Iba a ser profesora hasta el último día de mi vida. No pudo ser. Soy una pensionista atareada. Estudio polaco en mi escuela de antes, ayudo en el museo del pintor holandéa Jakob Smits. Juego con mi nieto David. Leo las novelas compradas a lo largo de los años y que me están esperando en las estanterías de mi casa. En cuanto tengamos vacunos, trabajaré de voluntaria en el centro. Y organizaré un montón de fiestas post-corona para la familia y los amigos.
Voy a echar de menos a los fantásticos colegas que conocí a lo largo de mi carrera : Hans y Lieve y Kris de Lovaina, Luana de Lommel, Fréderique de Kortrijk, Fabrizio de Madrid, Neftalí (el sobrino de Lieve Joris) de Estonia, los colegas de mis escuela … Para no perder de vista a los colegas, voy a colaborar con el centro CNO que organiza talleres para profesores de español. Para no perder de vista a los alumnos, les invité a leer conmigo una novela. Resultado : seis grupitos están leyendo “Los autonautas de la cosmopista” de Julio Cortázar y Carol Dunlop. Comentamos esta bitácora en seis sesiones. Y como la pandemia sigue encarcelándonos, decidimos continuar con otra novela. Leeremos “Ardiente paciencia” de Antonio Skármeta.
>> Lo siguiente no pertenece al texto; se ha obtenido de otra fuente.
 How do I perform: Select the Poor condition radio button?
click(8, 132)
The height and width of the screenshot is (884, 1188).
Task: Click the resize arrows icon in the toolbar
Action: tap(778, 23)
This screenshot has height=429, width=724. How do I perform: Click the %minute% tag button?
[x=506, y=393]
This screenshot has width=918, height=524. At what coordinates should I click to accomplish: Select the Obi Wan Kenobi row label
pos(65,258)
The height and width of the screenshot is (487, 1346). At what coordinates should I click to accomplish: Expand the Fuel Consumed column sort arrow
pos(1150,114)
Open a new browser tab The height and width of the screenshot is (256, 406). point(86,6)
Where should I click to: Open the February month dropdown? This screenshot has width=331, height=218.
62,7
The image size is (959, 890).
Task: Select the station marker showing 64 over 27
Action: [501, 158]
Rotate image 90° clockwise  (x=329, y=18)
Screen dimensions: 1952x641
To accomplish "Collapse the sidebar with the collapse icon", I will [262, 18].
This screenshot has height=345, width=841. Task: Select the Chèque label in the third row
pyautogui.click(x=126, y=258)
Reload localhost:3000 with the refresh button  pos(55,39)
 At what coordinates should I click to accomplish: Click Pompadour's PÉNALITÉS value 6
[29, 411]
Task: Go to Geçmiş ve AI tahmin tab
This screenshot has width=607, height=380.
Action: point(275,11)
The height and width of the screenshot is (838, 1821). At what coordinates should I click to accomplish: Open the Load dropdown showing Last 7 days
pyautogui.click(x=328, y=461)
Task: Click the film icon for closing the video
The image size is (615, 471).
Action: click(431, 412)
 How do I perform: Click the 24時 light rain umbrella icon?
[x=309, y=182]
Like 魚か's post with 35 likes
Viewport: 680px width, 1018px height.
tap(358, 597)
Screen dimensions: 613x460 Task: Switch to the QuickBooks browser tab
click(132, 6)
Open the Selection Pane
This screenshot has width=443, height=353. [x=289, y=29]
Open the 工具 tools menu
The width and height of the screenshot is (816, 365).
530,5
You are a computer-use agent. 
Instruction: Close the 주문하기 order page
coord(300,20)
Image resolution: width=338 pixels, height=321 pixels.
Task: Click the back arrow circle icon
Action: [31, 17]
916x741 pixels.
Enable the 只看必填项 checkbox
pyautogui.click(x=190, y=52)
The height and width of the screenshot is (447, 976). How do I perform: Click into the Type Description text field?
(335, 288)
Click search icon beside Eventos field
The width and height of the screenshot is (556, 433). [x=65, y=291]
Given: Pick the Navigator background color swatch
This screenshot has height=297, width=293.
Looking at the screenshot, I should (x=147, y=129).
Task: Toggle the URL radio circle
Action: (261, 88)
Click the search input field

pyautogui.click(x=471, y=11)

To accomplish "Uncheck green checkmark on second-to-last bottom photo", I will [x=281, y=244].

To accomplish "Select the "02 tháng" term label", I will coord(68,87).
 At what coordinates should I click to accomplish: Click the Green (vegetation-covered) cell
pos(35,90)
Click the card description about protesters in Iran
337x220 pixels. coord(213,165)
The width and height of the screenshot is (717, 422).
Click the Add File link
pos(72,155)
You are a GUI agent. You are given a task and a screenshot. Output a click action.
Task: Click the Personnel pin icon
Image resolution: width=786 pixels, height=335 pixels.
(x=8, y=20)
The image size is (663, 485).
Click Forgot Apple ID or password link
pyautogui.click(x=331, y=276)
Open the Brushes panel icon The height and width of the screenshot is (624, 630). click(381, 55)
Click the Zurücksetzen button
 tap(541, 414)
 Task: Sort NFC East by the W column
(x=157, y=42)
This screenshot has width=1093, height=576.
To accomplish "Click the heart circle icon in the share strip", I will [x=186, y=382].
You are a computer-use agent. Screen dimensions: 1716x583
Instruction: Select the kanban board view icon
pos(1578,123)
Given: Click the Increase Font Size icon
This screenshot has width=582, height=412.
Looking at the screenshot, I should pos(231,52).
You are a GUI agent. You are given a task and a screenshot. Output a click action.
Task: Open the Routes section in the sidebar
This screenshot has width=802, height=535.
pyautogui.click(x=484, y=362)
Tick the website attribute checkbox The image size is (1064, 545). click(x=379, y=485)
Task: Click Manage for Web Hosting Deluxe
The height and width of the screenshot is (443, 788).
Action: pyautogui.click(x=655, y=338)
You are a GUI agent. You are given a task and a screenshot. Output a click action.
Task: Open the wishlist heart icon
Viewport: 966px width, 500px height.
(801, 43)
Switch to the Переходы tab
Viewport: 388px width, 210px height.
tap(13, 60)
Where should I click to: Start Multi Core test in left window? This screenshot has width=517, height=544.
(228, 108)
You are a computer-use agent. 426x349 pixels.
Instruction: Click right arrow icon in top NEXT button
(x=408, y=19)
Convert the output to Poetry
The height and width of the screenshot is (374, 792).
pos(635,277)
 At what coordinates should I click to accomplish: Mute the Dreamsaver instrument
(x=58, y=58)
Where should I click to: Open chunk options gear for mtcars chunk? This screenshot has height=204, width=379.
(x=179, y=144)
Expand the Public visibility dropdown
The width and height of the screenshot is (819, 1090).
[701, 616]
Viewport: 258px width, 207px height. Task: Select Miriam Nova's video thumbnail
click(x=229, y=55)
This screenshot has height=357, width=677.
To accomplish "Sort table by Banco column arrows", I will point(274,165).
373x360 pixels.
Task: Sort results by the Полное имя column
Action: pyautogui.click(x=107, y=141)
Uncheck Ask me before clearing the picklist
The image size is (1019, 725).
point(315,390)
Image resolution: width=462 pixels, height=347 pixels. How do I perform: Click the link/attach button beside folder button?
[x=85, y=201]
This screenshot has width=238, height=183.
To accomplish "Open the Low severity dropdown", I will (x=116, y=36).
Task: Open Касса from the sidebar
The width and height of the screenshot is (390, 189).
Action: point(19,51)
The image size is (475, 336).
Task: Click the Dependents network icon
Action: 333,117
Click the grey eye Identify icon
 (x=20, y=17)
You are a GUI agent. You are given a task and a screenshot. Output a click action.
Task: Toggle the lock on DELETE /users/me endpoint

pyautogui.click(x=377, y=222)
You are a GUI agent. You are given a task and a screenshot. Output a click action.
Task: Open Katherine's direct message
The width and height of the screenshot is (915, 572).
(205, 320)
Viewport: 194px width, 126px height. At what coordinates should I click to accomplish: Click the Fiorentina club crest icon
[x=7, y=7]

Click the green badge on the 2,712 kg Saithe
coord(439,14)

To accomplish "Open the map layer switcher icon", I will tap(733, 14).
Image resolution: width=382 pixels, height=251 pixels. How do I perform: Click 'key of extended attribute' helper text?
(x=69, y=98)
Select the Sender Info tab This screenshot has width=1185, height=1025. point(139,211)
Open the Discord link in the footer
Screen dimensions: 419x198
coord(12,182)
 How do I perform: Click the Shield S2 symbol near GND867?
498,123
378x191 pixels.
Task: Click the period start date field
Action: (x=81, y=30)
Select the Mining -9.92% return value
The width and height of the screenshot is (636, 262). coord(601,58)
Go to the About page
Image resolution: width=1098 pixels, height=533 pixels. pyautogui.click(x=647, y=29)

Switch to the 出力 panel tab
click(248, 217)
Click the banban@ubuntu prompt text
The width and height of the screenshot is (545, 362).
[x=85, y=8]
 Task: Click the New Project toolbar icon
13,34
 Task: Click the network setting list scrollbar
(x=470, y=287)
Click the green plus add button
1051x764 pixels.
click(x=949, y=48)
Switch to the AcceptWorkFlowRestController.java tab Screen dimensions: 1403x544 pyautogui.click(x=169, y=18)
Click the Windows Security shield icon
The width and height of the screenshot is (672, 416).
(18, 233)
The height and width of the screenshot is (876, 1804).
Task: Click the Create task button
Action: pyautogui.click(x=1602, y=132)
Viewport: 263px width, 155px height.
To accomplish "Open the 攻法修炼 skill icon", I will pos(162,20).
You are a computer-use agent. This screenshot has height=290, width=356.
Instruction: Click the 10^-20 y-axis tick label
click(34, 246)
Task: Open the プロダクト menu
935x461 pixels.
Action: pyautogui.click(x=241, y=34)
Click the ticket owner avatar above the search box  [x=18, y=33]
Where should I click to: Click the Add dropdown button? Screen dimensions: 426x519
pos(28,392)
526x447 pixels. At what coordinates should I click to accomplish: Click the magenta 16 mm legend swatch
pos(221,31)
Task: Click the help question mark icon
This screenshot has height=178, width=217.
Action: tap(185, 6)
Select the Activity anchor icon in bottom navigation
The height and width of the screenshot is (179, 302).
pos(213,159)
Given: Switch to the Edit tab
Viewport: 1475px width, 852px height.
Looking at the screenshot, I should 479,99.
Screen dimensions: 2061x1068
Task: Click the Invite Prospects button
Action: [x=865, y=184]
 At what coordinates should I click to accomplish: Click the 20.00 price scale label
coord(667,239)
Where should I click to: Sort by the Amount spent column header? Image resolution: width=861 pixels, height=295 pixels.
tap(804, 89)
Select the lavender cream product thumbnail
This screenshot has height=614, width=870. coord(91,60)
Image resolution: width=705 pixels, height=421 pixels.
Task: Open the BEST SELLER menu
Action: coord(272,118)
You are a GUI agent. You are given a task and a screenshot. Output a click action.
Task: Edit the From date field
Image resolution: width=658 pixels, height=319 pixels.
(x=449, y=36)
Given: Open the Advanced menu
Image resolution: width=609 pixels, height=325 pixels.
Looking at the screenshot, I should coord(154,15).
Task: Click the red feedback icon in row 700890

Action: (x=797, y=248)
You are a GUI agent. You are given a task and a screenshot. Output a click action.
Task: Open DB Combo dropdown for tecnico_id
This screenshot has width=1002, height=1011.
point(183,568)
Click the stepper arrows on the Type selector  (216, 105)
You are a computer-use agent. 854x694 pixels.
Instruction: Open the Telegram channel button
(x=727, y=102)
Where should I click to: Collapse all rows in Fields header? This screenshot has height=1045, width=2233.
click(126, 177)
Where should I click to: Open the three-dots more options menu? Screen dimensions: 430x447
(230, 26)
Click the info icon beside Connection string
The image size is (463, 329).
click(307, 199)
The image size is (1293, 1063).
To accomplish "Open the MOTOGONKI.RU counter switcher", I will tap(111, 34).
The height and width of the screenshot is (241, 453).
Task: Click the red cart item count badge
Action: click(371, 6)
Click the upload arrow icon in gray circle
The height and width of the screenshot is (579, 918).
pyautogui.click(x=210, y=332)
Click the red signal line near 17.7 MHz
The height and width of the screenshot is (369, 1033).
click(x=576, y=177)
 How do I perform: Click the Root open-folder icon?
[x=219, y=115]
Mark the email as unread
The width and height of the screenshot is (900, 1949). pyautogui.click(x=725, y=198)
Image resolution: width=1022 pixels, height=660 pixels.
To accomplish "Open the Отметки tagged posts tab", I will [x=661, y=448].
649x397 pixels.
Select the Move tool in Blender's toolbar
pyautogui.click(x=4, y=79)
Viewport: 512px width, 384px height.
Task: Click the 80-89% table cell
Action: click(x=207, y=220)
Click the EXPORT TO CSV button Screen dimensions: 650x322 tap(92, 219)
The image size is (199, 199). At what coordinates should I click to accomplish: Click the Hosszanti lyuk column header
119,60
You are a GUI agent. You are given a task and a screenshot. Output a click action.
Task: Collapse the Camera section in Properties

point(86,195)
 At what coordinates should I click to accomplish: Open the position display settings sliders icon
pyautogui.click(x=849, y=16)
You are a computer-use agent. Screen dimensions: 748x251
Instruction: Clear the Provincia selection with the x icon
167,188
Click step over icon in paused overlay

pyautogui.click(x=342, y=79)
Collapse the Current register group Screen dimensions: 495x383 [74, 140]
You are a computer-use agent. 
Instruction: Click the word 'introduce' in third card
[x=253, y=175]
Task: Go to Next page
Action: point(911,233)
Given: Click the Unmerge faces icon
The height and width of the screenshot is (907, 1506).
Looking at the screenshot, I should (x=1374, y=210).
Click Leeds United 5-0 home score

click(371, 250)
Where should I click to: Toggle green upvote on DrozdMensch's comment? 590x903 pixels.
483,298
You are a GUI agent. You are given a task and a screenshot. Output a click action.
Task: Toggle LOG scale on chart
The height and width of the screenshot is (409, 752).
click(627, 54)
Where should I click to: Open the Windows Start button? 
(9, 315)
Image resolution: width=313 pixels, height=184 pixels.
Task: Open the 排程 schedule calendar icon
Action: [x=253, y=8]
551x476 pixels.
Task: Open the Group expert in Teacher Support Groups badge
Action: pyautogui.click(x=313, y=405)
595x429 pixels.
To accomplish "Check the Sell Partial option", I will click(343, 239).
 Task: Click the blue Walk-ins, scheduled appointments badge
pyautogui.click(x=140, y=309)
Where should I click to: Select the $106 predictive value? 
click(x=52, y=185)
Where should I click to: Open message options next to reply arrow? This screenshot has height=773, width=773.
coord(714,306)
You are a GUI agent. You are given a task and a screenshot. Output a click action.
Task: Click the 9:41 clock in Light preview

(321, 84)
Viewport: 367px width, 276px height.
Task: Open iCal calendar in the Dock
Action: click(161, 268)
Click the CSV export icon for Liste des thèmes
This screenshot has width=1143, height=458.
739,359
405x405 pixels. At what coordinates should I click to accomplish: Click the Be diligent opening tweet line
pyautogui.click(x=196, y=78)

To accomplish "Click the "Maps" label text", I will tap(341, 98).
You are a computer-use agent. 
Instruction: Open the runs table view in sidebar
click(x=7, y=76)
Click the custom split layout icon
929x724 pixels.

¿Cómo se van a acordar de ti tus alumnos?
Creo que se acordarán de una profesora que les enamoró no solo de la lengua española y la cultura hispana, sino también de sus compañeros de clase; se forjaron amistades para toda la vida. Nos hemos hecho una muy importante promesa : al liberarnos de la pandemia, empezaremos de nuevo a viajar para practicar la lengua que nos encanta con la gente que está en nuestro corazón.
Soy feliz. Tener la oportunidad de ser profesora de español ha sido el mejor regalo.